France's far-right National Front party no longer has access to "a single euro" after its bank accounts were frozen due to a payment dispute with its printers.
The companies owned by Fernand Le Rachinel, a National Front (FN) Euro MP, have not received full payment for posters and campaign material from the 2007 parliamentary elections, in which the party suffered a drubbing.
A lawyer of party leader Jean-Marie Le Pen said that the printing companies were suing the FN and its leader for 803,482 euros (£630,000), and that a bailiff had frozen its accounts - meaning it could not take out a single euro. The party contends that the firms overcharged it. The amount is only a fraction of the 6.7 million euros (£5.3 million) which the FN owes Mr Le Rachinel for funding its parliamentary campaign.
The FN has been on the verge of bankruptcy since last year's elections, as most of its candidates failed to win the five per cent of the votes needed to have their campaign costs reimbursed by the state.
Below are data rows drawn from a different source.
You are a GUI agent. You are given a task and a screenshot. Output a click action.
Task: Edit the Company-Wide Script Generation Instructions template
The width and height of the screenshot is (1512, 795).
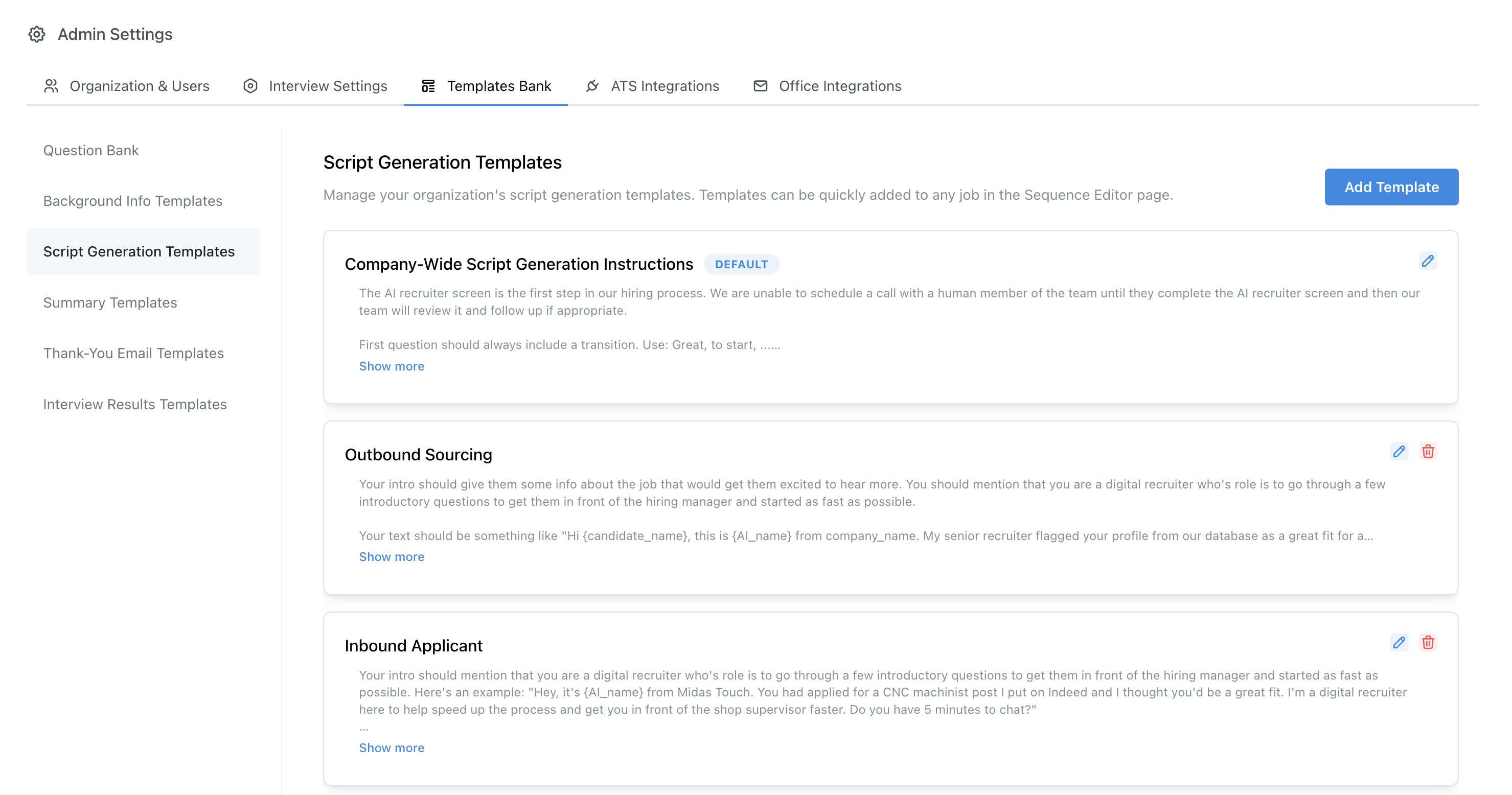pos(1429,262)
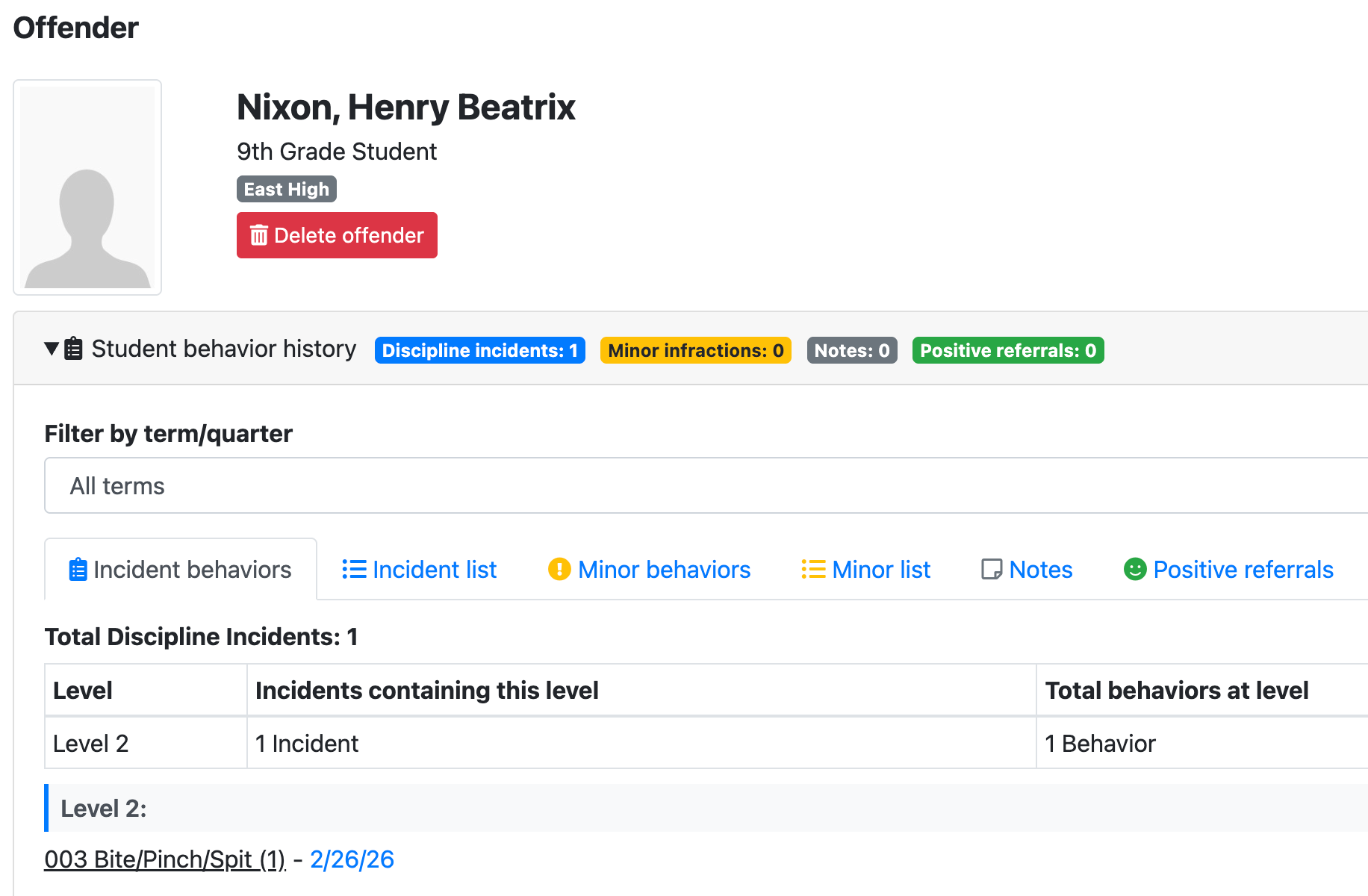Click the yellow list icon for Minor list
The width and height of the screenshot is (1368, 896).
click(x=813, y=570)
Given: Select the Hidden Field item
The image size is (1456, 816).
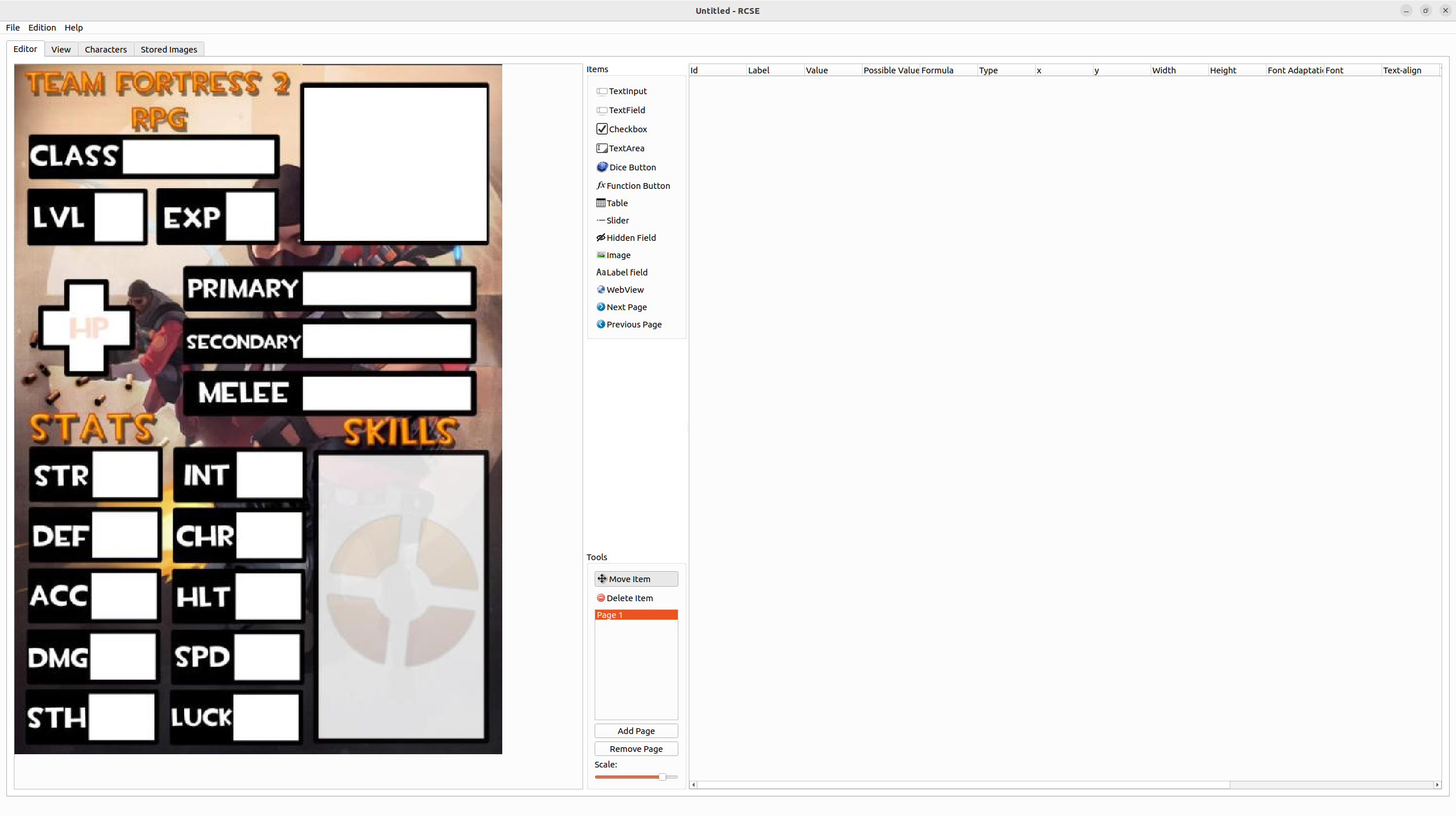Looking at the screenshot, I should [x=630, y=238].
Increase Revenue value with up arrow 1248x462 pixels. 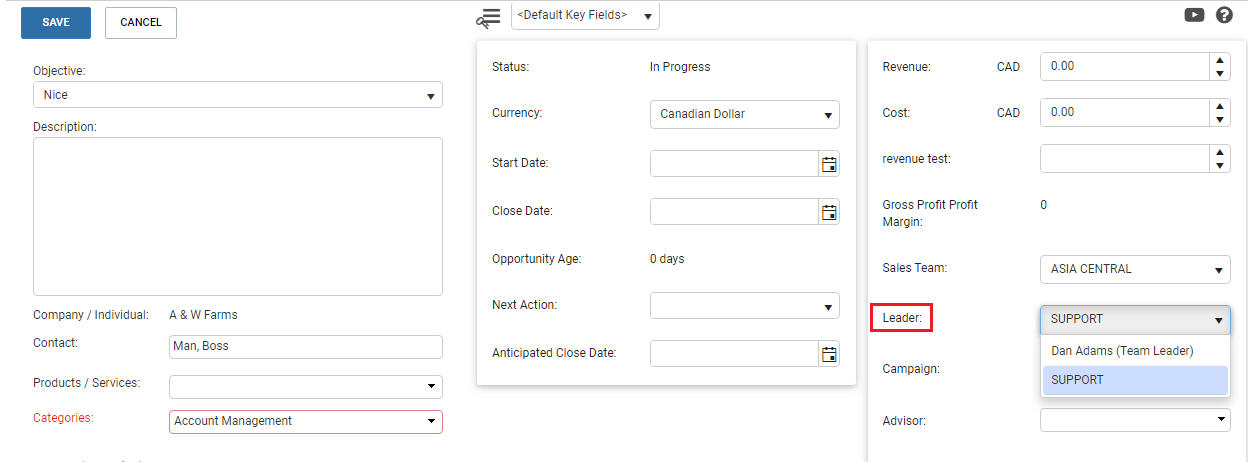click(x=1219, y=60)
Support for the FN plummeted to 4.3 per cent last year from an average of more than 10 percent in previous years, after President Nicolas Sarkozy's charm offensive to the far-Right saw much of its electoral base jump ship.
Mr Le Pen's lawyer said the FN was unable to pay the bill before a June 30 deadline, as it had not yet sold its vast headquarters in a chic Parisian suburb – for which it hopes to get 20 million euros (£16 million). Mr Le Pen, 79, recently auctioned off his bullet-proof car for 20,500 euros (£16,000) to reduce debts.
The veteran leader shocked France and Europe in 2002 by finishing second in presidential elections, but fell to a dismal fourth last year with less than 11 per cent of the vote - his worst showing since 1974.